Slide 15: Using estimated Beta
So, now that we have the estimated beta for Telus, we can use it, as in our Numerical
Example #1 from before, to calculate a projected return on the Telus stock using the CAPM
formula: E(RTelus) = Rf + βTelus (E(RM) – Rf). That is, provided that we know the expected
return on the market portfolio and the risk-free rate.

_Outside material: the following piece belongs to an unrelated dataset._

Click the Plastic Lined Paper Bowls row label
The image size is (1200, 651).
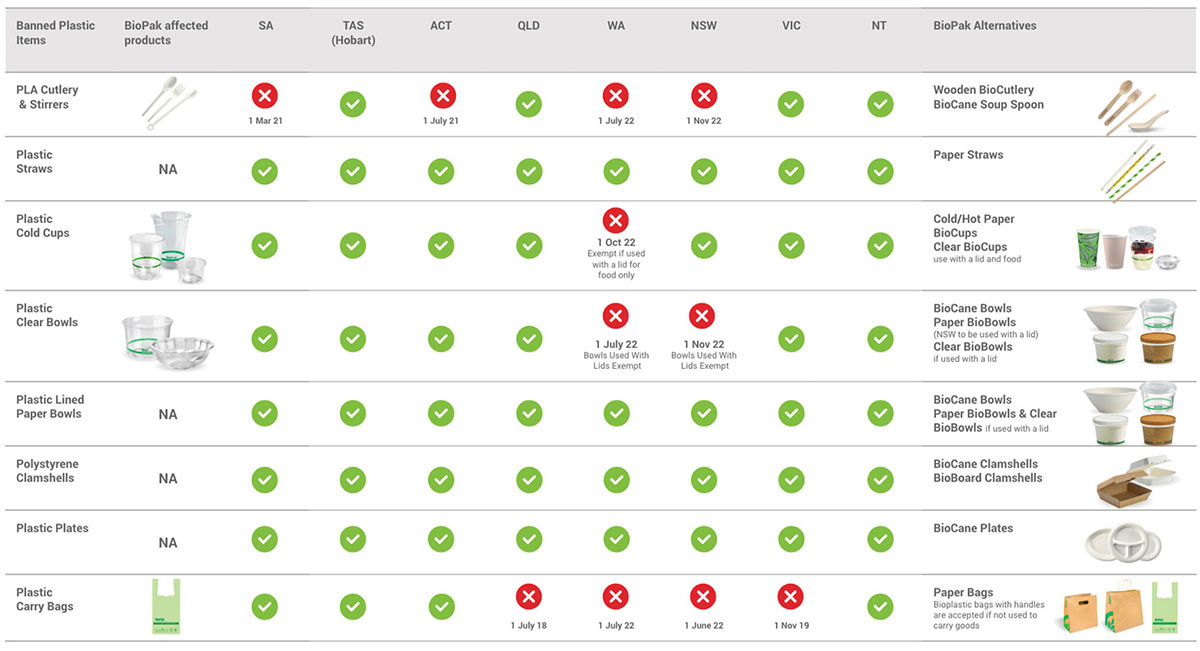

Let’s say that we use a similar method to the one from before to collect data on the last
twelve months of returns on the S&P 500 index (proxying as the market portfolio) and the 1
month t-bill rate (proxying as the risk-free rate). Using these data sets, we calculate the
average return on the S&P 500 index to be 11% and the average return on the t-bill to be
8%. We then take a giant leap of faith and assume that the expected return on the market
over the next 12 months will be the same as our average S&P return of 11%. Now we are
driving with gas!!
So, we now have
E(RM) = 0.11
Rf = 0.08
Estimated Beta of Telus = 1.11
We plug these numbers into the CAPM formula, and we get
E(RTelus) = Rf + βTelus (E(RM) – Rf)
 Expected return on Telus stock = 0.08 + 1.11(0.11 – 0.08) = 0.1133 = 11.33%.
That is, given a beta of 1.11, Telus stock is expected to return 11.33% over the next twelve
months.
Slide 16: Practice Question
Since practice is more fun than skimming textbook, or for the love of all that is sacred in
knowledge, listening to audio lectures, here is a practice question for you to try your newlylearned skills. Press the pause button to pause this lecture, and take down the information
shown on this slide, try to solve the problem, and then move on to the next slide to see the
solution provided.
Given the following information, calculate the expected return on this portfolio:
S&P 500 expected return = 13%
3-month T-bill rate = 6%
There are three assets, Stock X, Stock Y, and Stock Z, in this portfolio.
Dollars invested in Stock X, Y, and Z are, respectively, $5000, $6000, and $7000.
The betas of Stock X, Y, and Z are, respectively, 1.1, 2.1 and 2.6.
Solve for the expected return on this portfolio.
Slide 17: Solution to Practice Question
The solution to the practice question:
Step 1: Calculate portfolio weights:
Total portfolio value = $5000 + $6000 + $7000 = $18000
Weight on X = wx = 5/18
Weight on Y = wy = 6/18
Weight on Z = wz = 7/18
Step 2: Calculate portfolio beta:
βP = (5/18)(1.1) + (6/18)(2.1) + (7/18)(2.6) = 2.016666667
Step 3: Calculate expected portfolio return:
E(RP) = Rf + βP(E(RM) – Rf)
= 0.06 + (2.016666667)(0.13 – 0.06)
= 0.201166667
= 20.12% (approximately)
Happy practicing!
Slide 18: End of Lecture 13
Here ends Lecture 13 on the Capital Asset Pricing Model.